Elected officials, in response, argue that the mechanism opening up the TDRs for sale offers benefits that cannot now be realized and at a reasonable cost.

“We are freeing up unused and unusable air rights for area landmarks,” Brewer and Garodnick said in a joint statement. “And that benefit far outweighs any burden of an assessment for the public realm in East Midtown.”

An earlier, unsuccessful proposal for rezoning Midtown East, developed in the waning days of the Bloomberg administration, would have allowed the city itself to sell air rights for $250 per square foot, which would have depressed the value of the TDRs held by landmarked properties. Under the new plan, the city would not compete in offering its own air rights sales.

The steering committee report also included recommendations regarding sustainable development, historic preservation, and the creation of a new governing entity to oversee the public funds generated from the air rights transfers. This East Midtown Improvement Fund, which would operate in a “lock box” style, would be overseen by a governing body tasked with balancing government input and “highly-qualified outside voices” on how best to target projects for support.

The steering committee, mindful of the risk of funds simply sitting stagnant in untouchable coffers, recommended the city invest in creating a “Concept Plan” detailing the range of public space projects to consider and the criteria by which to make selections.

The Central Synagogue on Lexington Avenue also has considerable unused TDRs, though like St. Bartholomew's and St. Patrick's, it is raising conerns about the terms of their transfers. | MICHAEL SHIREY
The Central Synagogue on Lexington Avenue also has considerable unused TDRs, though like St. Bartholomew’s and St. Patrick’s, it is raising conerns about the terms of their transfers. | MICHAEL SHIREY

The steering committee also recommended that the city’s Landmarks Preservation Commission calendar and designate as many buildings as it deems worthy of preservation within the Midtown East rezoning borders before the plan moves forward. Despite the Midtown East area being home to a large number of high profile landmarks — such as Grand Central Terminal, the Chrysler Building, and the Waldorf-Astoria Hotel, in addition to major religious institutions — the committee said there are at least 30 properties within the rezoning proposal’s borders that could merit a landmark designation.

Throughout the dozens of recommendations in the report, the committee emphasized the goal of making developers subject to standards that would score a gold Leadership in Energy and Environmental Design (LEED) designation and help reduce the city’s carbon emissions.

“These recommendations will help enhance the East Midtown area as a world class commercial district in the 21st century” said Brewer. “They will ensure that development doesn’t happen haphazardly and that landmarks, open space, and transit upgrades are at the forefront of the development process, rather than an afterthought.”

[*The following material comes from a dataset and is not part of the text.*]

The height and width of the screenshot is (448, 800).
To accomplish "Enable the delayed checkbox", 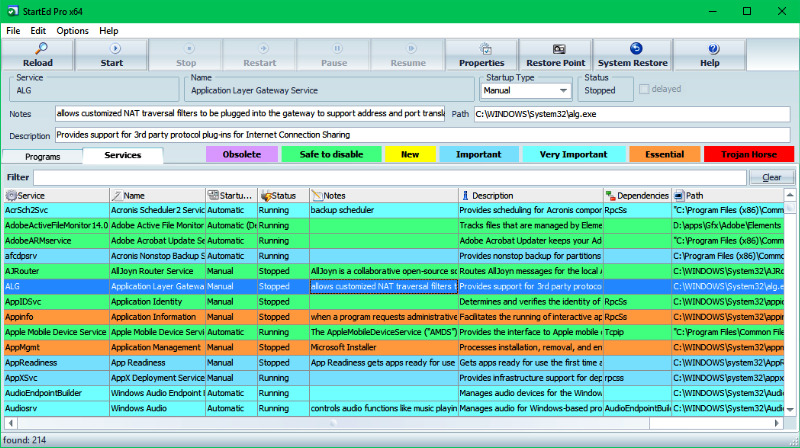I will pyautogui.click(x=644, y=89).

Prior to this large-scale rezoning proposal, a five-block area along what is known as the Vanderbilt Corridor was rezoned by the City Council to allow for a 63-story tower at the intersection of East 42nd Street and Vanderbilt Avenue. In winning approval for the project, developer SL Realty had to provide for roughly $210 million in infrastructure improvements to Grand Central Terminal across the street.

Building on the Vanderbilt Corridor model, the much-larger Midtown East rezoning’s linkage between financial support for nearby transit improvements and a higher FAR limit on a developer will, according to the steering committee report, have a major impact on improving bus service in the neighborhood as well as airport access.

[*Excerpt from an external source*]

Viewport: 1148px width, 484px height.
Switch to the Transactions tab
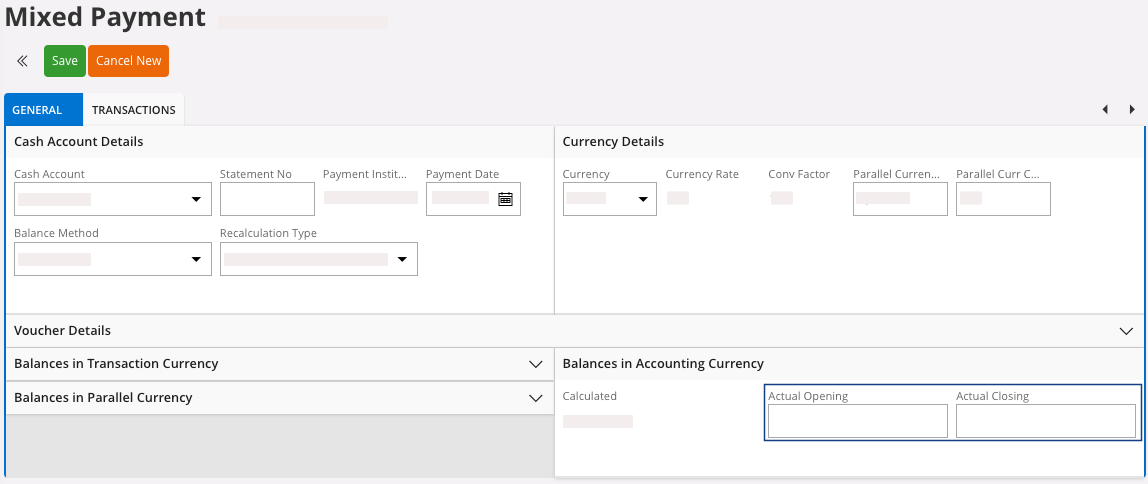coord(134,110)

Now that the report is submitted, the steering committee’s recommendations will be subject to the city’s Uniform Land Use Review Procedure that includes reviews by the Planning Commission among other city agencies, before final approval by the City Council.

“The East Midtown Steering Committee report provides an extremely constructive framework to advance the second track of our strategy to strengthen East Midtown as New York’s premier business district,” said Weisbrod.